There’s no Law of Nature saying that minimalist products will disrupt complex ones, so the answer to the Dilemma depends on the specific technology and market. For example, as a Microsoft stakeholder I’m not terribly worried about the various alternatives to Office disrupting it in the Christensen sense — there are no non-consumers of wordprocessors and spreadsheet programs out there. There might be people who value a simpler UI, smoother integration over the Web, etc. but those are features to compete on (that take a lot of work to get right), not low-end disruptors such as PCs/Wordperfect was to Wang dedicated wordprocessors back in the ’80s.
“Steadfastly simple” technology only works for niches. For example, command line shells are still beloved by *ix geeks, but nobody else AFAIK. Windows isn’t losing mindshare/marketshare to simple/cheap/standardized Linux, it’s losing it to glitzy/somewhat pricey/proprietary Apple stuff. Is that a refutation of Christensen? I don’t think so; there just isn’t a large group of people locked out of the current feature/price/complexity point, so “competing against non-consumption” isn’t a viable option.

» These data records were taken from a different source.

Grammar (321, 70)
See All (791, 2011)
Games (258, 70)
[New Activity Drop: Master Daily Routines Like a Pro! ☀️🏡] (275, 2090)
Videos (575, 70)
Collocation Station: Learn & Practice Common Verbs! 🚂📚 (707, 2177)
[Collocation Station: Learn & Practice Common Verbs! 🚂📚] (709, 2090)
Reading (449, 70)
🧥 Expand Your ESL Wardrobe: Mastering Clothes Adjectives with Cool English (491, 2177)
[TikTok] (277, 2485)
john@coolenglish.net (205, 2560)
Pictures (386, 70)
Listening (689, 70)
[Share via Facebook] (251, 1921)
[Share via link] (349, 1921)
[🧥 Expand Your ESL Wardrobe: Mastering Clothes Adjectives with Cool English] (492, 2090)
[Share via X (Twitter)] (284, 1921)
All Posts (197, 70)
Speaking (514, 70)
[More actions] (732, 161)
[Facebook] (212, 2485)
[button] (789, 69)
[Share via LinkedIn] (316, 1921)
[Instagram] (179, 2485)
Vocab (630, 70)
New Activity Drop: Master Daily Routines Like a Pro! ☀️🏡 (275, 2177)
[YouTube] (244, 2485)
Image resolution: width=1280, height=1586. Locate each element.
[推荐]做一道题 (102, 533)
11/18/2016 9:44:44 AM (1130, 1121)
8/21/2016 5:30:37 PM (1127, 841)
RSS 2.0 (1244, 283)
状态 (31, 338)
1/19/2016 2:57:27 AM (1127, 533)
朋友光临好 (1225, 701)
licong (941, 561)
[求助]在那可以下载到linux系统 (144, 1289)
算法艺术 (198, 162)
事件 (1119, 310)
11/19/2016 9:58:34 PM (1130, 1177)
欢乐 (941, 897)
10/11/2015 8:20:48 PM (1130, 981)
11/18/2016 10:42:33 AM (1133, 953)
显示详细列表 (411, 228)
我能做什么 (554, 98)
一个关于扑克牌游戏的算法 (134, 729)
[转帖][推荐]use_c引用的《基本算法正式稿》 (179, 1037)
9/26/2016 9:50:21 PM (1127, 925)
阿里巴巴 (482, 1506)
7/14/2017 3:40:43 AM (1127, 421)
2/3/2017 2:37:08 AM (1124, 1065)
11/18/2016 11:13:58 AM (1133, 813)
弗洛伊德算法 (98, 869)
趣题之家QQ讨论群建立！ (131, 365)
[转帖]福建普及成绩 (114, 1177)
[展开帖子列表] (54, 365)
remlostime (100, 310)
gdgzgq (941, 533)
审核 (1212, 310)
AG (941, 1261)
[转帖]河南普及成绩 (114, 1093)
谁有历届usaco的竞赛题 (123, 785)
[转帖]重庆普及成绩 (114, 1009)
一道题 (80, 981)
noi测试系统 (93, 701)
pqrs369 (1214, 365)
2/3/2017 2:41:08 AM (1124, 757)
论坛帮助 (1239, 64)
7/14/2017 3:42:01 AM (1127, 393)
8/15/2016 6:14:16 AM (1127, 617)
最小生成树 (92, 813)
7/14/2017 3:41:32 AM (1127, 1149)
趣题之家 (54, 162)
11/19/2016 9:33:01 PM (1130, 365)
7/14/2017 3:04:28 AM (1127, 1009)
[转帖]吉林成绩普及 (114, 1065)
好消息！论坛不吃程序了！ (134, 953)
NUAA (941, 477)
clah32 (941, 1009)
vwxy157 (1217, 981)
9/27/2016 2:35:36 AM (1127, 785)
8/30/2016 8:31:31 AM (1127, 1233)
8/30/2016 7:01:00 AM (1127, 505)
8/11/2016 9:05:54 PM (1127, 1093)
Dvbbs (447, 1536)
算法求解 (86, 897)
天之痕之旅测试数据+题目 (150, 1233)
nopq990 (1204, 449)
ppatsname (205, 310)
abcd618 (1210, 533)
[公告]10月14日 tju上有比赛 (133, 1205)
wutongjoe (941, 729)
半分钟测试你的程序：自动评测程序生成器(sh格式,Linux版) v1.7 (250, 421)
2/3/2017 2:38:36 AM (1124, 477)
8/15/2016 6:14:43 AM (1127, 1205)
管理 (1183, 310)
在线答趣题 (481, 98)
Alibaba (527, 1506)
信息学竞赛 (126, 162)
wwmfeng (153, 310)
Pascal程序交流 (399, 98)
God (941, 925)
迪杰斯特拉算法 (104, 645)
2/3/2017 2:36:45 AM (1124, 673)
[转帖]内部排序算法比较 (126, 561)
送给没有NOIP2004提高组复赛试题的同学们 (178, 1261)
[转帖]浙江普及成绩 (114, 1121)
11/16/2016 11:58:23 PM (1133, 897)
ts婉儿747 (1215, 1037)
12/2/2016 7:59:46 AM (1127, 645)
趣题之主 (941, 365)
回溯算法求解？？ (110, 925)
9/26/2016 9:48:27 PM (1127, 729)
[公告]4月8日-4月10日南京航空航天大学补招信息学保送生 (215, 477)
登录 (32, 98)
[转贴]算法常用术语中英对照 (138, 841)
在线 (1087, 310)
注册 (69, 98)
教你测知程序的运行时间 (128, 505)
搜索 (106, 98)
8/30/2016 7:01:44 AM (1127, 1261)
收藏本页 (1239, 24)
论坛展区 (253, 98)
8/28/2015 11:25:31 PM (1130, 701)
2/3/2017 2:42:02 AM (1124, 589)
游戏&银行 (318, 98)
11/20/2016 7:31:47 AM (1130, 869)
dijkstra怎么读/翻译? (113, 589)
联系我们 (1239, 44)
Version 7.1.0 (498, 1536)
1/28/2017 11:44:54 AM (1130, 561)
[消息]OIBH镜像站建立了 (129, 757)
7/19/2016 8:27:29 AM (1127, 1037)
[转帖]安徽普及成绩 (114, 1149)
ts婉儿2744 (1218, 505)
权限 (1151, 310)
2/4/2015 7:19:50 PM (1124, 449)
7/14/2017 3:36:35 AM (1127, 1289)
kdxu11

“Steadfastly simple” *interfaces are another matter. The iPhone is a clear example of how something that is steadfastly simple to *use* can disrupt a market. It has no features that haven’t been available on high-end Windows Mobile or Nokia smartphones for awhile, but it makes those features so much more accessible to a mainstream user that it got massive acceptance. That *was* competing against non-consumption, appealing to people who didn’t have smartphones and those who did but were put off by their complexity. The iPhone is obviously not a steadfastly simple piece of technology, however.